川﨑さん「味見では肉や野菜のうま味がしっかり出ているかを確認します。口に含んだときにコクや風味が広がり、味に奥行きが出ているようなら十分に濃縮できています」
味見とあわせてじゃがいもに火が通っているかも忘れずに確認を。竹串などを刺して、スッと中まで通ればOKです!

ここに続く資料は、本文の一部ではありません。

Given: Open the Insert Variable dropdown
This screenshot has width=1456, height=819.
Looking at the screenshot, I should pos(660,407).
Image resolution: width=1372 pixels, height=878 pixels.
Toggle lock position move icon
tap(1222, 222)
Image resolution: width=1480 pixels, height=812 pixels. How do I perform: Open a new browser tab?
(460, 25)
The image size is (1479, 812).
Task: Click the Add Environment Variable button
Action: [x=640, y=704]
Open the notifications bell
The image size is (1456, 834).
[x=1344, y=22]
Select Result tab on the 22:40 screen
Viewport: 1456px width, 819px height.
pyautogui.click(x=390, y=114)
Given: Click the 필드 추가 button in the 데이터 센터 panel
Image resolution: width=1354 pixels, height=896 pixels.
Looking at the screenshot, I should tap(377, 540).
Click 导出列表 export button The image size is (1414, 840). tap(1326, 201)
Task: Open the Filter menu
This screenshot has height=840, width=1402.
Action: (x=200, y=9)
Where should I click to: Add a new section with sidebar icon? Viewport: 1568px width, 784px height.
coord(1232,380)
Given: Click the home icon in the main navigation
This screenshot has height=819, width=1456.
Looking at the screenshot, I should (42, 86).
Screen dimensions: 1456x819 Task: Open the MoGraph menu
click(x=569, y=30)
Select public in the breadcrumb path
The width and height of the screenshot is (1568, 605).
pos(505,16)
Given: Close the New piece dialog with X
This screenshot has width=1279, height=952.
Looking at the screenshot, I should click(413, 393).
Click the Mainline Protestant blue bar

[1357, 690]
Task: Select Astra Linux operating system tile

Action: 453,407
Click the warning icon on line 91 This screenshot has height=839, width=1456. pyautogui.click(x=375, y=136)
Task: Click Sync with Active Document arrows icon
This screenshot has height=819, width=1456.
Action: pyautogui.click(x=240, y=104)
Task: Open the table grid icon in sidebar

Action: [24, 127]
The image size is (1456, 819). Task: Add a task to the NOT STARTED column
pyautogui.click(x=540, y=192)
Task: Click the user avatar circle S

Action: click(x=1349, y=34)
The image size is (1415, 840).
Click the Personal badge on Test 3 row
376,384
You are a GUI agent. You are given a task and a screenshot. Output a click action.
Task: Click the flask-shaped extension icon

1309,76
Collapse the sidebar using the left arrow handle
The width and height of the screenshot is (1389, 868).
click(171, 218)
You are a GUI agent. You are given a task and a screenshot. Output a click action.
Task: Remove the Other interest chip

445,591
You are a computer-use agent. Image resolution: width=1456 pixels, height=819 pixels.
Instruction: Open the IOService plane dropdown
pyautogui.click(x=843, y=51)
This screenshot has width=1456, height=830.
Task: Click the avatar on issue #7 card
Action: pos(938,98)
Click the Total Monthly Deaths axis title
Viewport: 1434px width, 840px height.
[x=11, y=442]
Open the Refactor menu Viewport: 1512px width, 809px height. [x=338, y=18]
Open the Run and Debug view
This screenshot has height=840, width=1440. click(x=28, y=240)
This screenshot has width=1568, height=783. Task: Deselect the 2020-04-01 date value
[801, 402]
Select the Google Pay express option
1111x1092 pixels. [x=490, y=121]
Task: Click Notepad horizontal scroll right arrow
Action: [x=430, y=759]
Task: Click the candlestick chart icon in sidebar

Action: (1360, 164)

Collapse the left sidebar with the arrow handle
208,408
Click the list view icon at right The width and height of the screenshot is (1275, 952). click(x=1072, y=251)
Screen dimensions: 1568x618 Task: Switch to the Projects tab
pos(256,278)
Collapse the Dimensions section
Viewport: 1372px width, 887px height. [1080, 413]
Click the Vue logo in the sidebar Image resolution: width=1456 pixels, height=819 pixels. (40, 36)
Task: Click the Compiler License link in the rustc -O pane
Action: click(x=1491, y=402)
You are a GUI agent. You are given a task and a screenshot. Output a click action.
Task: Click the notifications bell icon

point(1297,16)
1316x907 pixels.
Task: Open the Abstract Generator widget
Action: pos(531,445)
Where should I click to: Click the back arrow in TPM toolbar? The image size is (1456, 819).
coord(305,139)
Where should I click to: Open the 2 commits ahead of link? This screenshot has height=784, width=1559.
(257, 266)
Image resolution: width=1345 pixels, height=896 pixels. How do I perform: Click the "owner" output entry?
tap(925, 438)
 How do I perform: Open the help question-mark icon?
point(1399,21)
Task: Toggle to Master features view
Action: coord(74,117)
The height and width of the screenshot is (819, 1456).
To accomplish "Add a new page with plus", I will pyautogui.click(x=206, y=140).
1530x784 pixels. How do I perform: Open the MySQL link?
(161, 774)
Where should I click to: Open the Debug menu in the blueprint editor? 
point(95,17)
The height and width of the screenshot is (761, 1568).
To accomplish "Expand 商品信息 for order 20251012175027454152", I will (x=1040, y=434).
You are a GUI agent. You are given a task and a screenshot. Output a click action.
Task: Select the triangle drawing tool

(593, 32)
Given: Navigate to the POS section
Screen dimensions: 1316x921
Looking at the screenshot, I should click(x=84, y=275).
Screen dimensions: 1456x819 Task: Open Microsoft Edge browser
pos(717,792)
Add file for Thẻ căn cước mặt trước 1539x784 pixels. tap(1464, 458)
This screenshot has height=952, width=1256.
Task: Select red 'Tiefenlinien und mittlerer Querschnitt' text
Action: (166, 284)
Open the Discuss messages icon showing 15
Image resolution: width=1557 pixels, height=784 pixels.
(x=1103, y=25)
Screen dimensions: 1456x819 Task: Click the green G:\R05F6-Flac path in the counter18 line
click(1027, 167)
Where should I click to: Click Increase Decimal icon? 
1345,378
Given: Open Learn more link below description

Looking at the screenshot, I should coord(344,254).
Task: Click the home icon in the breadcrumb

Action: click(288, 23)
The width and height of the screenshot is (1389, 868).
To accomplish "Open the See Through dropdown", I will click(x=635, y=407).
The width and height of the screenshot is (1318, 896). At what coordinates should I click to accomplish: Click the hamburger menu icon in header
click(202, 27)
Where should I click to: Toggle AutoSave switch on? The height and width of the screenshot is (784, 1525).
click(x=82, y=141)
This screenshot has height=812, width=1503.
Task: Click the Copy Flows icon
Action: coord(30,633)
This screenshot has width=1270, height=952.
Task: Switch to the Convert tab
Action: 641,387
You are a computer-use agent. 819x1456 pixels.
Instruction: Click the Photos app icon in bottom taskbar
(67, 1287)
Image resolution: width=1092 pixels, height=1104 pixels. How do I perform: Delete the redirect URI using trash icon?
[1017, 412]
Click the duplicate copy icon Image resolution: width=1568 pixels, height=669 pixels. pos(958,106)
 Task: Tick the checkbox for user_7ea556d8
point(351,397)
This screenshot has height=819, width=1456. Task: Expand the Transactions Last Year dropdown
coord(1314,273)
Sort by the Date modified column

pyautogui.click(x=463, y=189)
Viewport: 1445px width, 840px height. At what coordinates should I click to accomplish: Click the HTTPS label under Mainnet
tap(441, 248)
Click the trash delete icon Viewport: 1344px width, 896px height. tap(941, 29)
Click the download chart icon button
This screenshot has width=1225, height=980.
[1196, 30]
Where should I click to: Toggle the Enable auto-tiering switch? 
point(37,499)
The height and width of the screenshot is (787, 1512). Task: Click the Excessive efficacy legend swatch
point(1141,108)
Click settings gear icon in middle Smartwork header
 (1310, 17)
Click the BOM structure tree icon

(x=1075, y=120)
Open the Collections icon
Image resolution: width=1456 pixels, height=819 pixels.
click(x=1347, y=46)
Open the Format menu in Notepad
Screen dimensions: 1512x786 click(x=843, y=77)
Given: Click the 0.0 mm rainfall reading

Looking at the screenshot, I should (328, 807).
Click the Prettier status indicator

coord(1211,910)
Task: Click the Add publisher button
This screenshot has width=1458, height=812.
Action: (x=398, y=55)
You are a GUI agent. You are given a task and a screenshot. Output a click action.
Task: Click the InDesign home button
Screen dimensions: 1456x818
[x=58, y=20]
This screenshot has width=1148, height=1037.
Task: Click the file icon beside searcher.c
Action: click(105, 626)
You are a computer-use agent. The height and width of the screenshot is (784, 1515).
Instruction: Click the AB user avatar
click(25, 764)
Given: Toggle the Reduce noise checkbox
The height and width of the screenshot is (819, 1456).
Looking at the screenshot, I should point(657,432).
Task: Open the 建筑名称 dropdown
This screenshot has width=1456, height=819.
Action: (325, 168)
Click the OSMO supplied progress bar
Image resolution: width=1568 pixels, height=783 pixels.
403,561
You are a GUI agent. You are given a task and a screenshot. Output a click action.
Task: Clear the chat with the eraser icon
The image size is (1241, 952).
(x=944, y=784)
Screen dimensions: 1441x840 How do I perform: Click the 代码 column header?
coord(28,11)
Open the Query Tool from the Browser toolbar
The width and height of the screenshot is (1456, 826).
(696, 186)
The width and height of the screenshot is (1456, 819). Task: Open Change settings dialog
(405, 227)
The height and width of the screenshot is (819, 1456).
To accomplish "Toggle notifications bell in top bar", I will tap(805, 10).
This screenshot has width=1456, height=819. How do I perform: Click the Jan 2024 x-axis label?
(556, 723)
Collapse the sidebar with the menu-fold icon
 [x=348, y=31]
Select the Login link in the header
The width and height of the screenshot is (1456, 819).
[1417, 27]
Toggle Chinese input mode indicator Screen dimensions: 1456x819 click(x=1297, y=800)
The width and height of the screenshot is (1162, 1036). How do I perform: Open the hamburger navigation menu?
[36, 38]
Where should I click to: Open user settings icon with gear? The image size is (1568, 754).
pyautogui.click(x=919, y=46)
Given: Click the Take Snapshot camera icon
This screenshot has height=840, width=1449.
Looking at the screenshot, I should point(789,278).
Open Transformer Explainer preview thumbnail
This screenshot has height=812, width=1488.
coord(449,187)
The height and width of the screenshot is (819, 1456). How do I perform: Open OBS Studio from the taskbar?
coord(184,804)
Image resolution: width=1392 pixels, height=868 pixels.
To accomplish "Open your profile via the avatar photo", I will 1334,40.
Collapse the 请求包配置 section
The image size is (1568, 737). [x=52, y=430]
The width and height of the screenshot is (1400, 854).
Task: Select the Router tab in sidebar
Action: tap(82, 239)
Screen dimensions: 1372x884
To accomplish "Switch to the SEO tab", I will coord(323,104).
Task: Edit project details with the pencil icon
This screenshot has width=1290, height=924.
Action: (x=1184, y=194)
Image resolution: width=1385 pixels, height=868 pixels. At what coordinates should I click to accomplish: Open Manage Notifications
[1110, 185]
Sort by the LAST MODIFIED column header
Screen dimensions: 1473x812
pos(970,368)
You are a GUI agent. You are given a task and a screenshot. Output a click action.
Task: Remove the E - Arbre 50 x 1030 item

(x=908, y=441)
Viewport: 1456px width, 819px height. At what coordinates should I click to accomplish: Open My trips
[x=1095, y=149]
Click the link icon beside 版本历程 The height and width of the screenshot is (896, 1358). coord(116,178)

川﨑さん「野菜に火が通っているのに、まだ味が薄いと感じたら、塩を加えるのではなく、具材を一度取り出し、煮汁だけをもう少し煮詰めて凝縮させましょう。それにより、煮崩れを防げます」
スープに十分なうま味が出ていたら、最後に塩を入れて味をととのえます。

川﨑さん「塩はいちばん最後に入れます。早い段階で入れてしまうと、塩味が先に立ってしまい、スープに溶け込んだ素材のうま味を感じにくくなってしまうからです。
量は最少限で十分です。あくまでも塩はうま味を引き立てる補助役。少々加えるだけで、味に一体感が生まれます」

器に盛り、お好みでマスタードを添えたら完成です!「肉料理としてのポトフ」という意味がよくわかるビジュアルになりました。
まずは、スープを一口味わってみます。ふわっと広がるのは肉のうま味と野菜の甘みが重なった、やさしい風味。ほろほろと肉はやわらかく、じゃがいもとにんじんはほくほくとした食感です。材料もつくり方も驚くほどシンプルなのに、奥行きのある味わいに仕上がりました。
疲れた日の夜やほっこり温まりたいとき、手間をかけずにできるごちそうとして、皆さんもぜひつくってみてください。
材料&調理手順
材料(2人分)
- 鶏手羽先
- 5本
- じゃがいも
- 1個
- にんじん
- 1本
- オリーブオイル
- 大さじ2
- 水
- 適量
- 塩
- 少々
- マスタード
- お好みで
- じゃがいもは芽をのぞき、皮がついたまま4等分のくし切り、にんじんは縦半分にしてから横半分に切る。手羽先は、関節のつなぎ目に包丁を入れ、先端と手羽中に切り分ける。手羽中は骨に沿って切り込みを入れる。
- 鍋にオリーブオイルを中弱火で熱し、皮を下にして手羽先を加える。焼き目がしっかりつくまで焼きつけたら裏返し、同様に焼き色をつける。
- じゃがいも・にんじんを加え、具材が鍋肌にくっつかないようにざっと混ぜる。水をひたひたになるくらいまで加え、沸騰したら弱火にして、フタをせずに30分以上煮込む。
- 竹串を刺してじゃがいもの火の通りを確認し、味を見ながら塩を加え、器に盛る。お好みでマスタードを添えて、完成。